On June 18, 2020, News Corporation (the "Company") and Susan Panuccio, Chief
Financial Officer of the Company, entered into an Amended and Restated
Employment Agreement, effective as of July 1, 2020 (the "Amended and Restated
Panuccio Agreement"). The Amended and Restated Panuccio Agreement extends Ms.
Panuccio's term of employment until June 30, 2023 and provides for an annual
base salary of not less than $1,400,000; (ii) an annual bonus with a target of
not less than $2,000,000; and (iii) an annual long-term equity incentive award
with a target of not less than $2,200,000. These amounts represent an increase
over Ms. Panuccio's fiscal 2020 annual base salary, annual performance-based
bonus target and annual performance-based equity incentive award target of
approximately 7.7%, 14.3% and 25.7%, respectively, with approximately 75% of Ms.
Panuccio's target compensation being "at risk." All bonus payments and equity
grants are subject to the Company's claw-back policies.
If Ms. Panuccio's employment is terminated by the Company other than for cause
(as defined in the Amended and Restated Panuccio Agreement) or due to Ms.
Panuccio's death or disability, or by Ms. Panuccio for good reason (as defined
in the Amended and Restated Panuccio Agreement), the Amended and Restated
Panuccio Agreement provides that Ms. Panuccio will receive (i) the greater of
(A) her then-current base salary and target annual bonus paid in the same manner
as though Ms. Panuccio continued to be employed through June 30, 2023 and (B)
her then-current base salary and target annual bonus paid in the same manner as
though she continued to be employed for the successive 24 months following the
date of termination; (ii) a pro rata portion of the annual bonus she would have
earned for the fiscal year of termination had no termination occurred (a
"Pro-rated Annual Bonus"); (iii) continued vesting of equity incentive awards
granted prior to the date of termination in the same manner as though she
continued to be employed through the later of June 30, 2023 or one year
following the date of termination, based on Company performance for and payable
at the conclusion of the applicable performance periods; and (iv) Company-paid
premiums under the Consolidated Omnibus Budget Reconciliation Act of 1985, as
amended, for the executive and her eligible dependents for the successive 18
months following the date of termination. If Ms. Panuccio's employment is
terminated due to her death or disability, she or her surviving spouse or
estate, as applicable, would be entitled to: (i) salary continuation for up to
12 months (and, in the case of disability, continuation of other benefits as
well); (ii) any Pro-rated Annual Bonus; and (iii) (A) in the case of disability,
treatment of her outstanding equity incentive awards pursuant to the terms of
applicable plan documents or (B) in the case of death, continued vesting of
equity incentive awards granted prior to the date of termination in the same
manner as though she continued to be employed for a period of one year following
the date of termination. Finally, if, following the completion of the term under
the Amended and Restated Panuccio Agreement on June 30, 2023, Ms. Panuccio is
not offered a new employment agreement on terms at least as favorable to her as
the terms set forth in the Amended and Restated Panuccio Agreement, and Ms.

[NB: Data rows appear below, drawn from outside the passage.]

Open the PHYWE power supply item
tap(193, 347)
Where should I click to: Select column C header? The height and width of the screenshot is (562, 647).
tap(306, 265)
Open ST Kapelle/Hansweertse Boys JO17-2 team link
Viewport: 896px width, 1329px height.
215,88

Panuccio is subsequently terminated without cause, then she will be entitled to
receive the payments and benefits summarized above with respect to a termination
other than for cause (using the same base salary and target annual bonus as in
effect immediately prior to the expiration of the term on June 30, 2023).
Payment of any compensation or benefits upon termination is subject to Ms.
Panuccio's execution of the Company's then-standard separation agreement and
general release and continued compliance with their terms. The Amended and
Restated Panuccio Agreement continues to have confidentiality, non-competition
and other covenants to protect the Company.
In addition, the Amended and Restated Panuccio Agreement provides that if Ms.
Panuccio is entitled to receive any "excess parachute payments" under Section
280G of the Internal Revenue Code of 1986, as amended, in connection with a
change in control, those payments will either (i) be reduced below the
applicable threshold, or (ii) paid in full, whichever is more favorable for Ms.
Panuccio on a net after-tax basis. Ms. Panuccio is not entitled to any golden
parachute excise tax or other tax "gross-up" payments.